Silicon is perhaps the most widely investigated semiconductor material due to its various uses in device fabrication. Among different investigations, one of the thrust areas is tuning the nature of the Si surface to control the growth and stability of different interesting nanostructures on it. Tuning the nature of the surface can be done through the termination or passivation of the Si dangling bonds with selective atoms or groups, which essentially modifies the surface free energy, the polar/nonpolar (hydrophilic/hydrophobic) or electrostatic nature, the reactivity of the surface and also prevents contamination and surface defect states, thus controlling the electronic properties of the surface or interface. Understanding the nature (hydrophilic-hydrophobic) of a passivated Si surface and its stability is very important for its proper utilization. The nature of a surface is well evident from the growth of amphiphilic molecules or composite materials having both hydrophilic and hydrophobic parts, apart from conventional contact angle (CA) or water adhesion measurements. For the CTAB-silica (organic-inorganic) mesostructured film, hydrophilic silica molecules are adsorbed on the OH-Si surface to form a silica layer (gray color), while the hydrophobic tail parts of the CTAB molecules are adsorbed on the H-Si surface to form hemicircular micelles (light color), as presented schematically. Accordingly, the near circular micelles on the former became less circular (or more elliptical) on the latter (light color). It is clear that the hydrophilic/hydrophobic nature of a solid surface, on the microscopic level, can be evident from the structural information of the deposited film.

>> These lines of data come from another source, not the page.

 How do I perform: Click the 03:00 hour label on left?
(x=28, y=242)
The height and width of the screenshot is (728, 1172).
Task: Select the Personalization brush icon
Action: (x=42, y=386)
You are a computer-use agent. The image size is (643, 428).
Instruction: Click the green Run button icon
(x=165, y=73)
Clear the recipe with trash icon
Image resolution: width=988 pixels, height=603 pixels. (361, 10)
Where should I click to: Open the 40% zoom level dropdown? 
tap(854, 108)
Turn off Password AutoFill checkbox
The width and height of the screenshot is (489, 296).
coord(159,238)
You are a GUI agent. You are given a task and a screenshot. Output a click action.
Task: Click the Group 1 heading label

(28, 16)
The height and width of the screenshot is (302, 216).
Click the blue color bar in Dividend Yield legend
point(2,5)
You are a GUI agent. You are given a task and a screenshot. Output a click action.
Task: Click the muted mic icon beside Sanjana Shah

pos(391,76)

  The hydrophilic/hydrophobic nature of a Cl-terminated Si surface, which is slightly controversial, was investigated on the molecular level by depositing CTAB-silica 2D-hexagonal mesostructured films on it as well as on OH- and H-terminated Si surfaces and determining their structures by combining X-ray reflectivity (XR) and grazing incidence small angle X-ray scattering (GISAXS) measurements. The CA measurements, which provide macroscopic level information, confirm that the Cl-Si surface is hydrophilic in nature but less hydrophilic than the OH-Si surface. The initial attachment of a film (through a silica layer) and the (near circular) shape of the micelles, which provide microscopic level information, clearly indicate that the Cl-Si surface is hydrophilic in nature and its hydrophilicity is comparable to that of the OH-Si surface. The relatively strong electronegativity of Cl is probably the reason for the hydrophilic nature of the Cl-Si surface, while the lack of hydrogen bonding and/or the lack of complete chlorination are a hindrance [published in Soft Matter 9, 9799 (2013)].
  The stability of Cl-terminated Si surface at ambient conditions and its evolution with time, which have immense importance for the growth of interesting nanostructures on it, were investigated using complementary methods. Wetting of water, i.e., CA measurements, which provide macroscopic level information, shows transition in the nature of Cl-Si surface from weak-hydrophilic toward weak-hydrophobic with time. Electron density profiles, obtained from XR measurements, suggest that such a transition is associated with the growth of less uniform oxide layer. Structures of CTAB-silica mesostructured films on as-prepared and time-evolved Cl-Si substrates, obtained from XR and GISAXS measurements, show transition from strongly attached near circular micelles to weakly attached more elliptical micelles, confirming the transition (from weak-hydrophilic toward weak-hydrophobic) in microscopic level and growth of less homogeneous oxide layer. The critical time of such a transition is about 50 h, which actually represents the stability or the critical time of Cl desorption and oxide growth of the Cl-Si surface at ambient conditions. [published in J. Phys. Chem. C 118, 11350 (2014)].